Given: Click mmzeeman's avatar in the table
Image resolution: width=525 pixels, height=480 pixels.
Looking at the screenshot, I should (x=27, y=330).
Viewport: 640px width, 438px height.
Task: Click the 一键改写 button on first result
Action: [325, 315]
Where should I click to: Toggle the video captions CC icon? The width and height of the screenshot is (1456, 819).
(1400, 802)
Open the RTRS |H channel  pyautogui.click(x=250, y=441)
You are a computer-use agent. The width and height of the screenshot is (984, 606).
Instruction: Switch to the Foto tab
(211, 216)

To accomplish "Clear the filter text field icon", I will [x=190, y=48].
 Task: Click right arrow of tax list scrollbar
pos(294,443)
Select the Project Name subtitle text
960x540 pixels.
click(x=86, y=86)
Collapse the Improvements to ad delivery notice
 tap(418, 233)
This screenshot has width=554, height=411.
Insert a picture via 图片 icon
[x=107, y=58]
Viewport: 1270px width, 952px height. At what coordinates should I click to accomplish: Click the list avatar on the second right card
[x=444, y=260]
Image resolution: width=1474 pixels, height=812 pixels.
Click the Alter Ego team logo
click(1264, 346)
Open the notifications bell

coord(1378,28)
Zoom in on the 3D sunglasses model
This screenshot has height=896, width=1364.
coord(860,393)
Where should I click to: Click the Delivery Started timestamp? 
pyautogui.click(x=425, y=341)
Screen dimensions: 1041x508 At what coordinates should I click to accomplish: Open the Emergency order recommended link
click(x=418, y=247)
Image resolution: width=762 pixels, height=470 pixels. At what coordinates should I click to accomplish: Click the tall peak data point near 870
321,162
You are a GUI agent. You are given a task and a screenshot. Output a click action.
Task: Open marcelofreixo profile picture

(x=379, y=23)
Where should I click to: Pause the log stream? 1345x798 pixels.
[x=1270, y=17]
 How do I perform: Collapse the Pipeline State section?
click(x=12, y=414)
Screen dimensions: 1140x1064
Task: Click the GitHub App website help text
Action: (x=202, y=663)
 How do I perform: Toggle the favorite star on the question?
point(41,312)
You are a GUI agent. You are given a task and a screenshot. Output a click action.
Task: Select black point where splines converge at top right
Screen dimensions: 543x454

● ● ●

:: Aim ::
Pick out every line above that contains the string "perform" and copy each one. Case counts.

:: Task response ::
 How do I perform: Collapse the Pipeline State section?
 How do I perform: Toggle the favorite star on the question?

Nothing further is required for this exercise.